╭──

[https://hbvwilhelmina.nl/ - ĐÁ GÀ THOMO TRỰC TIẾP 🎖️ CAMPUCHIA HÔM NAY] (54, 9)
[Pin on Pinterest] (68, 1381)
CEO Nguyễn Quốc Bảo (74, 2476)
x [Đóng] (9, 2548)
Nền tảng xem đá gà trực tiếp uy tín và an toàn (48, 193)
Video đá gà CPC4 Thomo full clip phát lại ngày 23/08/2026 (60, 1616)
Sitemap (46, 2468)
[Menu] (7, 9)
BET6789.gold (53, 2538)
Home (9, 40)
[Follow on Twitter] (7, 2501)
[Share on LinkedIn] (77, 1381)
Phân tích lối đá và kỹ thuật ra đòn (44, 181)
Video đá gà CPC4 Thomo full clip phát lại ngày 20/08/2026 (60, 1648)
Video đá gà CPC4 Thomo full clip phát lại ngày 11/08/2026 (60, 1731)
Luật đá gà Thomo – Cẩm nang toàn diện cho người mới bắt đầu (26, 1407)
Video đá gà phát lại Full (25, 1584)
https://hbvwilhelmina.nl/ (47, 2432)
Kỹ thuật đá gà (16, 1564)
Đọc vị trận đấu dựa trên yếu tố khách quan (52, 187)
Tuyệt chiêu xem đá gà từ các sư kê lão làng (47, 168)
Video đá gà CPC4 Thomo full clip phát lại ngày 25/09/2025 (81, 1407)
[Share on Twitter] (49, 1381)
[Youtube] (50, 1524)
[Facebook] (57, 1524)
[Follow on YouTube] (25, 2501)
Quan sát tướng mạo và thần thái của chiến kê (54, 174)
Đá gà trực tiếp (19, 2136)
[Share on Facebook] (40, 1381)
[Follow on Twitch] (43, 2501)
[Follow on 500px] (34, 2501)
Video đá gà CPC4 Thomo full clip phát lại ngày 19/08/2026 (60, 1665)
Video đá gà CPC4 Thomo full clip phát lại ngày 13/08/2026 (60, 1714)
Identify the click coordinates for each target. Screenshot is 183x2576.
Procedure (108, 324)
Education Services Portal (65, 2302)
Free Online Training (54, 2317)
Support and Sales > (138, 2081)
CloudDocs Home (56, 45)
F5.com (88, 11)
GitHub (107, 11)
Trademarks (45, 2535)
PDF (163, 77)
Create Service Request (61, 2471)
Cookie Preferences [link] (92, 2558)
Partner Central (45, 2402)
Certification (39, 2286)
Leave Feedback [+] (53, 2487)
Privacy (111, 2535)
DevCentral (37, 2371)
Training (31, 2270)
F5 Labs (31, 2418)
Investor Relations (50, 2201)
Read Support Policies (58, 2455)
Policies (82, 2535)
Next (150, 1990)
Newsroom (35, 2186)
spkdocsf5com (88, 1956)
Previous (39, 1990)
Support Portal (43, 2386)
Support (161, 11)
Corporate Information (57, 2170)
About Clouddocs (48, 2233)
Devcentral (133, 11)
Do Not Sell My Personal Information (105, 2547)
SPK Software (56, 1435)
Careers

╰──

> [Problem requirements]:
From the first line of the listing above to the line that contains "Corporate Information (57, 2170)", inclusive, restate every line word for word. Nothing else belongs in the answer.

> [Output below]:
[https://hbvwilhelmina.nl/ - ĐÁ GÀ THOMO TRỰC TIẾP 🎖️ CAMPUCHIA HÔM NAY] (54, 9)
[Pin on Pinterest] (68, 1381)
CEO Nguyễn Quốc Bảo (74, 2476)
x [Đóng] (9, 2548)
Nền tảng xem đá gà trực tiếp uy tín và an toàn (48, 193)
Video đá gà CPC4 Thomo full clip phát lại ngày 23/08/2026 (60, 1616)
Sitemap (46, 2468)
[Menu] (7, 9)
BET6789.gold (53, 2538)
Home (9, 40)
[Follow on Twitter] (7, 2501)
[Share on LinkedIn] (77, 1381)
Phân tích lối đá và kỹ thuật ra đòn (44, 181)
Video đá gà CPC4 Thomo full clip phát lại ngày 20/08/2026 (60, 1648)
Video đá gà CPC4 Thomo full clip phát lại ngày 11/08/2026 (60, 1731)
Luật đá gà Thomo – Cẩm nang toàn diện cho người mới bắt đầu (26, 1407)
Video đá gà phát lại Full (25, 1584)
https://hbvwilhelmina.nl/ (47, 2432)
Kỹ thuật đá gà (16, 1564)
Đọc vị trận đấu dựa trên yếu tố khách quan (52, 187)
Tuyệt chiêu xem đá gà từ các sư kê lão làng (47, 168)
Video đá gà CPC4 Thomo full clip phát lại ngày 25/09/2025 (81, 1407)
[Share on Twitter] (49, 1381)
[Youtube] (50, 1524)
[Facebook] (57, 1524)
[Follow on YouTube] (25, 2501)
Quan sát tướng mạo và thần thái của chiến kê (54, 174)
Đá gà trực tiếp (19, 2136)
[Share on Facebook] (40, 1381)
[Follow on Twitch] (43, 2501)
[Follow on 500px] (34, 2501)
Video đá gà CPC4 Thomo full clip phát lại ngày 19/08/2026 (60, 1665)
Video đá gà CPC4 Thomo full clip phát lại ngày 13/08/2026 (60, 1714)
Identify the click coordinates for each target. Screenshot is 183x2576.
Procedure (108, 324)
Education Services Portal (65, 2302)
Free Online Training (54, 2317)
Support and Sales > (138, 2081)
CloudDocs Home (56, 45)
F5.com (88, 11)
GitHub (107, 11)
Trademarks (45, 2535)
PDF (163, 77)
Create Service Request (61, 2471)
Cookie Preferences [link] (92, 2558)
Partner Central (45, 2402)
Certification (39, 2286)
Leave Feedback [+] (53, 2487)
Privacy (111, 2535)
DevCentral (37, 2371)
Training (31, 2270)
F5 Labs (31, 2418)
Investor Relations (50, 2201)
Read Support Policies (58, 2455)
Policies (82, 2535)
Next (150, 1990)
Newsroom (35, 2186)
spkdocsf5com (88, 1956)
Previous (39, 1990)
Support Portal (43, 2386)
Support (161, 11)
Corporate Information (57, 2170)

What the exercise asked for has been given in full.